> TASK GOAL
With the line containing "AdELe (207, 60)" as the start and the line containing "HKHK rahvusvaheline koostöö (153, 14)" as the end, transcribe that span of the entries below exactly, including both.
ENTRIES SHOWN section start
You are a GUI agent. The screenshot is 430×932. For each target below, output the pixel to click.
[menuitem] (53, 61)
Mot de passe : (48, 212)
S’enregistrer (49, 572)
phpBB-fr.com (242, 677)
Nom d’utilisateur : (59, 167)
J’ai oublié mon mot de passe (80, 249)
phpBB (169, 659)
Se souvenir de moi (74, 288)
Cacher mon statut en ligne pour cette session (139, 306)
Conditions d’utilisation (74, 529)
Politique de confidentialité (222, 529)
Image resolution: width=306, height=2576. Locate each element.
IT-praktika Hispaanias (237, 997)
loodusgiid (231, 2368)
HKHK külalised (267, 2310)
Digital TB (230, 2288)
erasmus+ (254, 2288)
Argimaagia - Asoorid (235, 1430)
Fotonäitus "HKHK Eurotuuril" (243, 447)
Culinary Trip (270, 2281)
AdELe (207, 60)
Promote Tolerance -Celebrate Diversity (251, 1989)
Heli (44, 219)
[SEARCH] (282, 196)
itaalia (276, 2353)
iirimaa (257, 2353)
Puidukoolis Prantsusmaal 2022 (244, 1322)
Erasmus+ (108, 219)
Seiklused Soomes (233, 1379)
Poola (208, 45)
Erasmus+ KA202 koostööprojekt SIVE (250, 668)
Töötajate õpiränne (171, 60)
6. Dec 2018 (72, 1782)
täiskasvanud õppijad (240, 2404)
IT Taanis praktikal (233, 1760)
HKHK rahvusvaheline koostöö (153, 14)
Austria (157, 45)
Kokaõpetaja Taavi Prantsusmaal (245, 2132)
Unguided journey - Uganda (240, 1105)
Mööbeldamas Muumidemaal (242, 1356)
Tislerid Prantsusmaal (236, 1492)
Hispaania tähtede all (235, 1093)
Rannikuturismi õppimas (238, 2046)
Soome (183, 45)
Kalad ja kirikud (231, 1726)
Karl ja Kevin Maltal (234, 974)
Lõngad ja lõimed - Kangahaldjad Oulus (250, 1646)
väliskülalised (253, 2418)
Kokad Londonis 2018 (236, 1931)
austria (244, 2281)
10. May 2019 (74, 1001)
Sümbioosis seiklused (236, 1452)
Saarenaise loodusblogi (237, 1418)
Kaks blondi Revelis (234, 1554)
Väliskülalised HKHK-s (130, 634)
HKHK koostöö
ENTRIES SHOWN section end
> EXERCISE SOLUTION
AdELe (207, 60)
Promote Tolerance -Celebrate Diversity (251, 1989)
Heli (44, 219)
[SEARCH] (282, 196)
itaalia (276, 2353)
iirimaa (257, 2353)
Puidukoolis Prantsusmaal 2022 (244, 1322)
Erasmus+ (108, 219)
Seiklused Soomes (233, 1379)
Poola (208, 45)
Erasmus+ KA202 koostööprojekt SIVE (250, 668)
Töötajate õpiränne (171, 60)
6. Dec 2018 (72, 1782)
täiskasvanud õppijad (240, 2404)
IT Taanis praktikal (233, 1760)
HKHK rahvusvaheline koostöö (153, 14)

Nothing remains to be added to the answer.